Cornucopia: USDA Rejects Advice of Expert Panel

A highly controversial seaweed derivative used in conventional, “natural,” and some organic foods, carrageenan, was reapproved for use in organics by USDA Secretary Sonny Perdue.  This move overrides the National Organic Standards Board (NOSB) recommendation, an expert industry panel set up by Congress.

After hearing from medical and scientific experts describing carrageenan’s link to intestinal inflammation, cancer, and other human health risks, the NOSB had voted to remove it from the list of approved substances for use in organics.

“This is the latest instance of the Trump/Purdue administration siding with powerful agribusiness interests. They are running roughshod over the will of Congress that established the NOSB as a buffer to insulate organic regulations from corrupt corporate lobbyists,” said Mark A. Kastel, Senior Farm Policy Analyst at The Cornucopia Institute, a Wisconsin-based nonprofit and organic industry watchdog.

2016 report by Cornucopia summarized research on carrageenan, exposing the industry’s hidden data demonstrating that all food-grade carrageenan contains a carcinogenic contaminant—low molecular weight poligeenan.

Carrageenan, harvested from red seaweed species, is a highly effective thickener/stabilizer found in processed foods, including infant formula, plant-based beverages, deli meats, and some dairy products.

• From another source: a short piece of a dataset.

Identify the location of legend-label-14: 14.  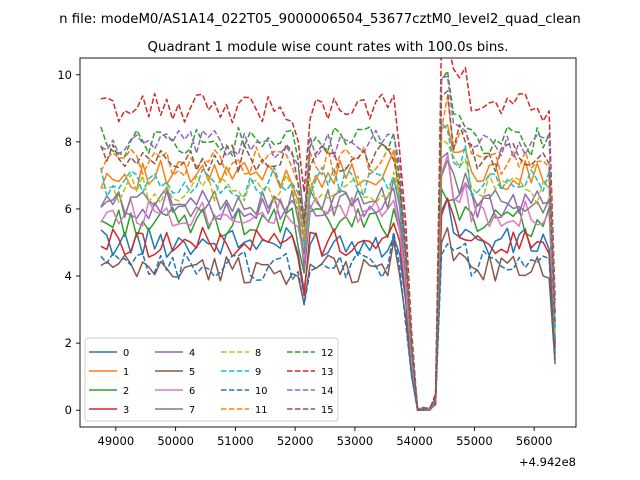
(327, 392).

Ironically, the organic industry is far ahead of USDA policymakers, having removed the substance from products due to consumer feedback. Cornucopia’s web-based buyers guide shows which brands of organic products  have been reformulated without carrageenan or have never included it.

“The USDA has violated the public’s trust in the USDA organic label, and will continue to undermine the value of the label in the market as long as it ignores the legal authority of the NOSB, and of public process, to establish the National List of Allowed and Prohibited Substances,” said Jay Feldman, Executive Director of Beyond Pesticides and former NOSB member.

Joanne Tobacman, M.D. at the University of Illinois Medical Center in Chicago has published the most prominent independently funded studies of carrageenan.  She said, “The vote of the National Organic Standards Board to remove carrageenan from the list of approved substances was based on their careful review of the available evidence, which clearly shows that exposure to carrageenan causes inflammation and may contribute to human disease, including diabetes, inflammatory bowel disease, arthritis, cardiovascular disease, and cancer.”